この歌集は作者の第一歌集である。海外への旅の歌が多くある。読者としては自分の行ったことのない場所だとなかなかイメージをつかみにくい時があるが、冒頭のような歌に出会うと、読んでいる方も楽しくバスに揺られている気分になる。「頭ぶつけ胃はおどるとも」という上の句から相当の激しい揺れを感じる。そして作者はその揺れを感じつつも一番うしろの席に座り広い砂漠を見渡すのを好んでいるのだ。

 

ペトラ遺跡五万歩あるきし青い靴砂塵もろともわが宝もの

 

旅先は、中国やシリア、カンボジア、インドなどである。観光だけしているような旅ではない。地を歩き、肌で空気を感じているような作品が多くある。このペトラ遺跡はヨルダンにある遺跡。ラクダを借りてまわることもできるようだが作者は歩いてまわったのだ。自分の足でしっかりと歩いて見た時間と喜びが青い靴と砂塵に残されている。

 

カメムシはなぜ椿象(カメムシ)か生き生きと不思議の国のアリスなら答へる

初めてのネットオークションで競りあひしアフリカの太鼓いまし届きつ

踊るやうな大きなわが文字もどり来し賀状に逢ひてしばしたぢろぐ

母豚がくさめをすれば乳を吸ふ十二匹同時にころがり落つる

 

このような発想の面白い歌もたくさんある。一首目の疑問にまずなるほどと思う。下句ではさらに展開しアリスなら、そんな不思議な疑問にも答えるという。上下の取り合わせが意外で印象的だ。二首目はアフリカの太鼓を買った歌。それもネットオークションで競り落としたという。楽器店にはない特別なものだったのかもしれないが、何かとてもドキドキとして読んだ。

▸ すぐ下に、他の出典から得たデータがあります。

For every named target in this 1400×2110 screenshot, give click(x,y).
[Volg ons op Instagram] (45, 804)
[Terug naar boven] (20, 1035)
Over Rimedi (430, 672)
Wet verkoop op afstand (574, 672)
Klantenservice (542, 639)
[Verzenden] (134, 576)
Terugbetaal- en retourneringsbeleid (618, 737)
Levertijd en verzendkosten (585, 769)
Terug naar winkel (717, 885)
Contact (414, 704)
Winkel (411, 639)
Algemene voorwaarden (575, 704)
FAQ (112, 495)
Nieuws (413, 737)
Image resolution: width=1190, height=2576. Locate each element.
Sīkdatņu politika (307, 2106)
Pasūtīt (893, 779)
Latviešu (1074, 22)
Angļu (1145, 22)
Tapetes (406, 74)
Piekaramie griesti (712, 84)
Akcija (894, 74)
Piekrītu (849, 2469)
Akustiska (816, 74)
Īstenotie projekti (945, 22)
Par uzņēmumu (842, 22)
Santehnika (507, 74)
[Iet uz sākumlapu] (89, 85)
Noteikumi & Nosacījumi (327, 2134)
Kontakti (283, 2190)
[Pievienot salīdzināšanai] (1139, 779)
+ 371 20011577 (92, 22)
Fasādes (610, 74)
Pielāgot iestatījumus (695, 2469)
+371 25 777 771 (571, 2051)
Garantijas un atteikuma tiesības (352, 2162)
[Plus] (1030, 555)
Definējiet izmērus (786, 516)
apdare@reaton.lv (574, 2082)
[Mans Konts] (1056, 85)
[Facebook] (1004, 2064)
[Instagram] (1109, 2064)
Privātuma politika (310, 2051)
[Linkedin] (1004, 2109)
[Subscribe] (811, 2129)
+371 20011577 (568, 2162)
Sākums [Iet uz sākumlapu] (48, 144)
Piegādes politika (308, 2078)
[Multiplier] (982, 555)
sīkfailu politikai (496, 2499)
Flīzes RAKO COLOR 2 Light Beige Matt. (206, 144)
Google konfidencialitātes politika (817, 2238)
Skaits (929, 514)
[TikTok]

三首目は返送されてきた年賀状に、あらためて、自分の書いた文字を見て驚いている作者。「踊るような大きな文字」にはとても勢いのある文字が浮かぶ。それに自ら驚いている作者が可笑しい。四首目もわかりやすい一首だが、可愛らしく楽しい瞬間を捉えている。

あとがきを読むと作者は、幼い頃は病気がちな日々を送っていたという。四十歳を過ぎて初めて旅に行きまた、本格的に笛を吹きCDも出している。旅の歌には「笛」が人と人を結びつける場面も出て来る。ぐいぐいと作者の人生に引っ張られていくようなエネルギッシュな一冊であった。